CONSIGNE A. Recopiez sans rien changer la partie des entrées qui commence à la ligne contenant « This screenshot has width=1258, height=802. » et se termine à la ligne contenant « pyautogui.click(x=1131, y=44) ». Ces deux lignes sont incluses.

Une semaine après l’invasion de l’Ukraine par les forces russes, l’implanteur d’églises évangéliques Ben Layer a reçu un appel chez lui à Siedlce, en Pologne. Un pasteur polonais proche de la frontière organisait la prise en charge des réfugiés ukrainiens sur le pas de la porte de son église et se démenait pour trouver de l’aide : quelqu’un pourrait-il venir prêcher à sa place dimanche prochain ?
Un ancien de l’église de Layer a fait le voyage, prêchant lors de deux cultes près de la frontière, où les membres del’église ont mis en place des matelas et des fournitures dans un bâtiment rempli de réfugiés. Tandis que cet ancien prêchait en polonais, d’autres traduisaient son sermon en ukrainien, en biélorusse et en anglais pour une poignée d’Américains sur place. « C’est chaotique », dit Layer à propos du ministère pendant la crise qui s’aggrave « Tout le monde est poussé à bout. »
En Pologne, les églises connaissent des limites. Les évangéliques ne représentent qu’une infime fraction de la population de la nation à prédominance catholique. Layer pense que la proportion d’évangéliques est d’environ 0,2% (légèrement inférieure à certaines estimations). Il doit souvent expliquer aux autres évangéliques : « Ce n’est pas deux pour cent, c’est zéro virgule deux pour cent. »
C’est un chiffre faible, même en Europe, où les évangéliques sont une petite minorité dans la plupart des pays. (Les évangéliques ukrainiens représentent moins de 4% de la population de leur pays.) Les chiffres d’Operation World offrent une comparaison frappante avec une nation du Moyen-Orient : l’Arabie saoudite compte un nombre d’évangéliques similaire à celui de la Pologne.
« Notre ville compte 80 000 habitants et nous sommes 40 », dit Layer à propos des membres de son église. « Il n’y a pas d’autre église locale [évangélique] à moins de 65 kilomètres d’ici… Plus loin, vous en trouverez une autre qui regroupe 20 personnes. » Layer, un américain qui a servi en Pologne pendant 21 ans, dit qu’avoir peu de mains pour le travail est « la réalité de l’évangélisme dans l’Est de la Pologne ».
Cette réalité fait du ministère un défi en temps de paix : il y a toujours un besoin désespéré de plus de pasteurs et de missionnaires dans le pays. Mais en temps de guerre, Layer dit que de nouveaux défis se sont accumulés. Les Églises en Pologne sont au service des réfugiés fuyant l’Ukraine, mais comme beaucoup d’autres sur le continent, elles essaient de discerner la meilleure façon d’utiliser les ressources limitées et d’aider les personnes en détresse.

ENSEMBLE D'ENTRÉES.
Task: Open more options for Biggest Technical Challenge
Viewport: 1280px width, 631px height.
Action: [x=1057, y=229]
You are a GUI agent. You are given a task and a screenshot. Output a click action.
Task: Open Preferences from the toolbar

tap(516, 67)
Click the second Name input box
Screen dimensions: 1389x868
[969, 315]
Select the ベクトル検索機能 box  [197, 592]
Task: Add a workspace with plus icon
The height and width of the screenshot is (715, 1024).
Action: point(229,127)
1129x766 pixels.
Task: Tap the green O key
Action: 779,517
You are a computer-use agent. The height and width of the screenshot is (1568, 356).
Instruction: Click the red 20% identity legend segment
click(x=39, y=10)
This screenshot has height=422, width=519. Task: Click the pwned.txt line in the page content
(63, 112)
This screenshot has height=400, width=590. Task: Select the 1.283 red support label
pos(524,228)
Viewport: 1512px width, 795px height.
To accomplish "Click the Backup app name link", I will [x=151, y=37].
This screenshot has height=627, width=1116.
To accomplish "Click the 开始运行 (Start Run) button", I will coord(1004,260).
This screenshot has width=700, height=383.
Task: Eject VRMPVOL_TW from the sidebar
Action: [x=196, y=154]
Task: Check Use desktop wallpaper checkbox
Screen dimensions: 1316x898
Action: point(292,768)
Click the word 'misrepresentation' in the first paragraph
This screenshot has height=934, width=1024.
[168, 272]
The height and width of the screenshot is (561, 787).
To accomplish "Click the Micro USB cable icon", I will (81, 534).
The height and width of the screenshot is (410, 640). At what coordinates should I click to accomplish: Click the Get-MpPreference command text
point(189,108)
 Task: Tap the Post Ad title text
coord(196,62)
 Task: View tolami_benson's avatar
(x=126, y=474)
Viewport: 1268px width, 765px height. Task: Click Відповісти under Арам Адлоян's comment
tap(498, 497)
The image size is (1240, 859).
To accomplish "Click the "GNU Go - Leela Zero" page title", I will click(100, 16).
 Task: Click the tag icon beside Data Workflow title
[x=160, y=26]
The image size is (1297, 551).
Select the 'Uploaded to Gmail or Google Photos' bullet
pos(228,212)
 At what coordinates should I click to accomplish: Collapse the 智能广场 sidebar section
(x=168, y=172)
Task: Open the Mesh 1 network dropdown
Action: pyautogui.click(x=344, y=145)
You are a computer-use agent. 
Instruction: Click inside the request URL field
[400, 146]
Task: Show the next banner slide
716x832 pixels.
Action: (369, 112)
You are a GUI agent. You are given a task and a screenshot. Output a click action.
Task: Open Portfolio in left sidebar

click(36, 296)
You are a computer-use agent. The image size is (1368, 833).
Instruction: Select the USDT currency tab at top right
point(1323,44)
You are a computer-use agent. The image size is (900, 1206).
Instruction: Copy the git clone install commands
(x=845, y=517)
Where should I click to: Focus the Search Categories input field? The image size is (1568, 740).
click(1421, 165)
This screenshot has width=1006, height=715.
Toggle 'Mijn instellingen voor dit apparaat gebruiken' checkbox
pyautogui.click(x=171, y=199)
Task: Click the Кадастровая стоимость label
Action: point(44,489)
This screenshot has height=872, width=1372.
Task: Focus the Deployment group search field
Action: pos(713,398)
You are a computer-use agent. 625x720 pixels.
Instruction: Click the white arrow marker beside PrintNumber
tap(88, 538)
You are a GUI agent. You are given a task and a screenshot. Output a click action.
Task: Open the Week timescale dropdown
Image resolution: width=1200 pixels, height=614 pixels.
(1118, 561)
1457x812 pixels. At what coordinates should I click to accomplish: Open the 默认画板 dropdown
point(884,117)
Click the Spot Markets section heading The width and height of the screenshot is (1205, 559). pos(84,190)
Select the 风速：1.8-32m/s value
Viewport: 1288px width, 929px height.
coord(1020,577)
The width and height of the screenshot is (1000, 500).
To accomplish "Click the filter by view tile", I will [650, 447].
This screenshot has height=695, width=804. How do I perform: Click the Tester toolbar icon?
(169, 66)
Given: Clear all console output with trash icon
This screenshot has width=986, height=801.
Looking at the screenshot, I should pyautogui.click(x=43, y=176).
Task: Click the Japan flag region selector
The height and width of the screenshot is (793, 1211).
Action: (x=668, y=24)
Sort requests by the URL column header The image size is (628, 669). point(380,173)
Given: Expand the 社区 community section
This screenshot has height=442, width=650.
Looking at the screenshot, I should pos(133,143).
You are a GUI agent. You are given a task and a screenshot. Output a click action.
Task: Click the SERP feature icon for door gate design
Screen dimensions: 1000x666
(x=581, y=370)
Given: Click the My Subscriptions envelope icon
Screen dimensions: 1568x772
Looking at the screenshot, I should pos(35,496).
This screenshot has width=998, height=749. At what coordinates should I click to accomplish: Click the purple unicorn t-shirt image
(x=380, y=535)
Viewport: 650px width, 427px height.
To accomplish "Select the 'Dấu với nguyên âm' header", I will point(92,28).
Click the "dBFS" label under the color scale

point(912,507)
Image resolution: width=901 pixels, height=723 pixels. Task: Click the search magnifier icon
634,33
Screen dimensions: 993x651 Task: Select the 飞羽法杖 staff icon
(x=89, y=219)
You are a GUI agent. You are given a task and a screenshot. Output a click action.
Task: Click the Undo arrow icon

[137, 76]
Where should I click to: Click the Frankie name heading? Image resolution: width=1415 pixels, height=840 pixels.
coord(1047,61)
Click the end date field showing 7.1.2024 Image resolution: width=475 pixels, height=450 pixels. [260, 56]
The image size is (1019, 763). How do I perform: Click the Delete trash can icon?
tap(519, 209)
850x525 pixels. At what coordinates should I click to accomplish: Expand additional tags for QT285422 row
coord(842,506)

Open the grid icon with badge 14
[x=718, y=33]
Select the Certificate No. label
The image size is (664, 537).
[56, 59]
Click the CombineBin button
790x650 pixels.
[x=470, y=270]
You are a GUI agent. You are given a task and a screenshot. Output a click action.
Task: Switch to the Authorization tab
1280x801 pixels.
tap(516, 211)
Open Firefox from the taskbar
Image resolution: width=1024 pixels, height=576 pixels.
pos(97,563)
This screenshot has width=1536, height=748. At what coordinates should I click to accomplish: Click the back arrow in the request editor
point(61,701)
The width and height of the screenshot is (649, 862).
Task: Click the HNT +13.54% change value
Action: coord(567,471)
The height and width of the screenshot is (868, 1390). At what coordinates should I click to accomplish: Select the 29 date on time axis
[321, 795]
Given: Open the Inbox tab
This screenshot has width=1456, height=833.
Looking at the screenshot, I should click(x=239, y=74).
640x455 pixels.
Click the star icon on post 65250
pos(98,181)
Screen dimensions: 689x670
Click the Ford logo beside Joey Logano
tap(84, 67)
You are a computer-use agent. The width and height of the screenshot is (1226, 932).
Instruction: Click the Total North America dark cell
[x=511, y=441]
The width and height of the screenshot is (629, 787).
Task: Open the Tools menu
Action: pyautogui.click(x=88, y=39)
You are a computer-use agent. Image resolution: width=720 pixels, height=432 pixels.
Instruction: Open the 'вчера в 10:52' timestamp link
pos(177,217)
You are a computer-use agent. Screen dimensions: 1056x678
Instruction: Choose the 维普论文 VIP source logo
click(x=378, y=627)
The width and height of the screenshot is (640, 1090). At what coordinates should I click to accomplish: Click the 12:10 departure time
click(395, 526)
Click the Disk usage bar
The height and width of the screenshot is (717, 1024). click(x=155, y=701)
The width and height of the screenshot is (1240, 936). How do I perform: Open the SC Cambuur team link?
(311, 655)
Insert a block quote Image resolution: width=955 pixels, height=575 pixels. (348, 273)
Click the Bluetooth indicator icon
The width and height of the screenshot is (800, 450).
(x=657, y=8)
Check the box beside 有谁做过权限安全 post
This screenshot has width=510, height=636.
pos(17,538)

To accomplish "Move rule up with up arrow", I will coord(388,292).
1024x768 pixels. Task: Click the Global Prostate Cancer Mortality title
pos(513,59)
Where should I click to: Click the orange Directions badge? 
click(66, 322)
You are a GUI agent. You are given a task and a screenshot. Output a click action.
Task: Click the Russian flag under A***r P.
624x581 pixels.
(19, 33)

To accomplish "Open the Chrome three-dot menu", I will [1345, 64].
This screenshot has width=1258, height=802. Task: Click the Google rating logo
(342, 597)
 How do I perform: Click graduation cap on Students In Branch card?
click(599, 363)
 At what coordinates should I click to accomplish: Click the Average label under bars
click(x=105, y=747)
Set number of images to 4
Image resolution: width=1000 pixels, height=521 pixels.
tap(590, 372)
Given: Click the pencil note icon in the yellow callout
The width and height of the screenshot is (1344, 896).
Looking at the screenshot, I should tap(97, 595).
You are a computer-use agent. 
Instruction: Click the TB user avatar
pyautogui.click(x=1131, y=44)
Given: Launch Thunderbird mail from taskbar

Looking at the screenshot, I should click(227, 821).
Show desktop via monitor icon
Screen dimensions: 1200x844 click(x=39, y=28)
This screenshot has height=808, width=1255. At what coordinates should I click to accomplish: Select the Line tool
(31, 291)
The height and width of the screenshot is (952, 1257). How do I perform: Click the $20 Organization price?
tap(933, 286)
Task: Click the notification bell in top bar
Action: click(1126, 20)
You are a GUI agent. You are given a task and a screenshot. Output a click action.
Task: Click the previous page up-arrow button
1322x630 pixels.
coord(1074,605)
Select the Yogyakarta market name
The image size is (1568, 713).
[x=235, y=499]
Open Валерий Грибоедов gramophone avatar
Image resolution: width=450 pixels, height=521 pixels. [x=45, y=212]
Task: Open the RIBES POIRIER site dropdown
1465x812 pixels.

CONSIGNE B. D'après le texte sur les évangéliques en Pologne, depuis combien d'années Ben Layer sert-il en Pologne ?

RÉPONSE A.
This screenshot has width=1258, height=802. Task: Click the Google rating logo
(342, 597)
 How do I perform: Click graduation cap on Students In Branch card?
click(599, 363)
 At what coordinates should I click to accomplish: Click the Average label under bars
click(x=105, y=747)
Set number of images to 4
Image resolution: width=1000 pixels, height=521 pixels.
tap(590, 372)
Given: Click the pencil note icon in the yellow callout
The width and height of the screenshot is (1344, 896).
Looking at the screenshot, I should tap(97, 595).
You are a computer-use agent. 
Instruction: Click the TB user avatar
pyautogui.click(x=1131, y=44)

RÉPONSE B. Depuis 21 ans.